Geology and Architecture
The use of Suevite in architecture
The Suevite created by the impact of the meteorite was used for construction purposes by the Romans in the Ries and its surroundings. It was the construction material for numerous buildings in Nördlingen and its environs, especially in the Middle Ages. For example, St. George’s Church with “Daniel” is almost entirely built out of Suevite. Whether the construction material actually originated from just one quarry (Altenbürg) is not known.
Besides in religious buildings, the rock was also used to construct secular structures in the areas where it naturally occurred. In Nördlingen, parts of the city hall, the Baldinger gate and other gate structures as well as parts of the city fortifications (e.g., the Berger wall section) are built out of this rock. In Nördlingen’s surrounding area, Suevite is used in the Harburg fortress and in many village churches, among others. In Munich, Suevite can be admired as a construction component in the Deutsches Museum and the building formerly the royal Bavarian Verkehrsministerium. There are even some buildings in Berlin that are constructed from Suevite.

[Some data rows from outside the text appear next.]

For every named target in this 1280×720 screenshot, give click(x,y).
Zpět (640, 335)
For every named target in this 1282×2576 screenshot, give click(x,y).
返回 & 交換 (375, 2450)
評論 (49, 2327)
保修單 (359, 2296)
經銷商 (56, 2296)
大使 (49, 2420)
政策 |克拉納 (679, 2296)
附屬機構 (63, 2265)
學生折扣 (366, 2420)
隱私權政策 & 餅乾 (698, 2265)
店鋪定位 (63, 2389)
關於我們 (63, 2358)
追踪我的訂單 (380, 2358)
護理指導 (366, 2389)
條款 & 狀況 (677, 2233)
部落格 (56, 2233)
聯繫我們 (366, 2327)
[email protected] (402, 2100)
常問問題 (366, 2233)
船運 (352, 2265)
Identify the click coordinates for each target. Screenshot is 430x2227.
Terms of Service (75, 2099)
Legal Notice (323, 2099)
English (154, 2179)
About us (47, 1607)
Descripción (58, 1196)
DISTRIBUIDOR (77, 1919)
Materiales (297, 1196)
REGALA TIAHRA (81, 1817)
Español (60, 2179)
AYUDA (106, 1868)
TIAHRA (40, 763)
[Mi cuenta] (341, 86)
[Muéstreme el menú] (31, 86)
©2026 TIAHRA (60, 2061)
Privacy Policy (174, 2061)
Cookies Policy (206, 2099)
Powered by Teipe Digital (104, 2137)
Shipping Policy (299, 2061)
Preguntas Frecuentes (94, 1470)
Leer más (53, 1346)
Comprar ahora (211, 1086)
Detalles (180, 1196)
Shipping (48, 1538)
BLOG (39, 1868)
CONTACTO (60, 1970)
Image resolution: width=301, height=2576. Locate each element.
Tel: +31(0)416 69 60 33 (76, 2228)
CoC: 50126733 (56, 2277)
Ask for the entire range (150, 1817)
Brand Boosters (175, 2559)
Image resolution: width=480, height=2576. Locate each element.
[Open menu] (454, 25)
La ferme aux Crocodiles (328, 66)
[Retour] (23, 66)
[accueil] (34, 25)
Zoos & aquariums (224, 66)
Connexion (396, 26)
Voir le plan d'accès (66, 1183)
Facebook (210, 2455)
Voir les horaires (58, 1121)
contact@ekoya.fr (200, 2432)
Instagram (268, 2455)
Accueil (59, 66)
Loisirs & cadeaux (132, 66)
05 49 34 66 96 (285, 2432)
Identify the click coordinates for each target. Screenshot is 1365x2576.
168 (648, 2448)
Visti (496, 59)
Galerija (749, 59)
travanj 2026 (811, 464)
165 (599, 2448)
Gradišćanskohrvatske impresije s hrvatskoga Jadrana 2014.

Of special significance is the use of stable rock for design purposes. Examples include parts of the outside staircase on Nördlingen’s city hall (built in 1618 by City Master Builder Wolfgang Walberger in the late-Gothic and Renaissance styles), mid-reliefs (Schneidt’sches house) and numerous archways of buildings (Sparkasse, Schneidt’sches house, Museum “augenblick”). Many of these archways were probably also painted (Reihl’sches house, Alte Schranne).
The advantages—but also the problems—of the use of Suevite in construction are explained by its formation. The rock is ultimately sediment that formed when loose materials consolidated over time (diagenesis). Hence it can be described as “the porous, rough breaking rock has very variable consistencies as a result of irregular cracks and separating planes and zones of moderate consolidation.” (Weinig, 1987) Nevertheless it is good to work by hand.
The difficulty is its weather resistance—or rather its susceptibility to weathering. Damage from weathering can appear remarkably close to area appearing stable. Here the intensity of the mechanical consolidation and the appearance of precipitated mineralogical binding agent (calcite) play important roles. Especially the latter reacts very sensitively to changes in environmental conditions and therefore can weather easily. The results are loosening and peeling of the rock.